Biogen ultimately chose to pursue an accelerated approval, which hinges on the FDA’s belief that a drug’s effect on a marker of disease is likely to provide some level of benefit to patients. In this case, Biogen built its argument around the neurofilament light chain data.
The advisory committee meeting Wednesday will be tasked with debating and voting on the reliability of neurofilament light chain as a disease marker, and whether it’s “reasonably likely” to be predictive of clinical benefit.
A positive vote on that question could help support the FDA in granting an accelerated approval, even if questions remain about Biogen’s ability to later obtain confirmatory results. (The company anticipates finishing enrollment of the key part of its ongoing study by late 2025, the spokesperson said.)
The FDA is also considering another scenario, in which the available data from Biogen could be seen as sufficient enough to grant full approval of tofersen.

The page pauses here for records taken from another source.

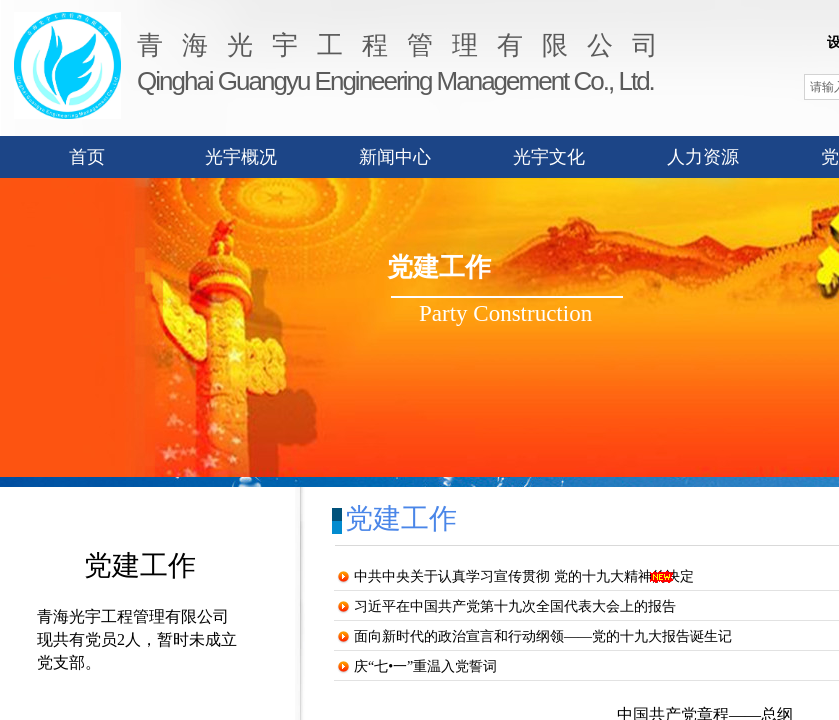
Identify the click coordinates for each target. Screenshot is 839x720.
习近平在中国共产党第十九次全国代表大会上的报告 (515, 606)
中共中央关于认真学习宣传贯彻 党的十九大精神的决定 (524, 576)
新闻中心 (395, 157)
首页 (87, 157)
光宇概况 (241, 157)
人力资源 (703, 157)
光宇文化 (549, 157)
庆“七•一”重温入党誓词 (425, 666)
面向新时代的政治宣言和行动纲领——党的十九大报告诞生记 (543, 636)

A second voting question for the committee appears worded as to gauge the group’s views on this approach.
Michael Yee, an analyst at the investment bank Jefferies, expects the committee to vote favorably on the first question but to be split on the second, according to a note he sent to clients Monday.
Analysts at RBC Capital Markets and Mizuho Securities also described the documents as supportive of an approval decision in client notes.
The meeting, and the FDA’s subsequent decision, could be another litmus test of how the agency navigates the competing priorities of upholding approval standards while being flexible to meet patient demands for new treatments. ALS has become one of several battlegrounds for this debate, which played out during the FDA’s review of Amylyx Pharmaceuticals’ recently approved medicine Relyvrio.
Editor’s note: This story has been updated with comment from Biogen.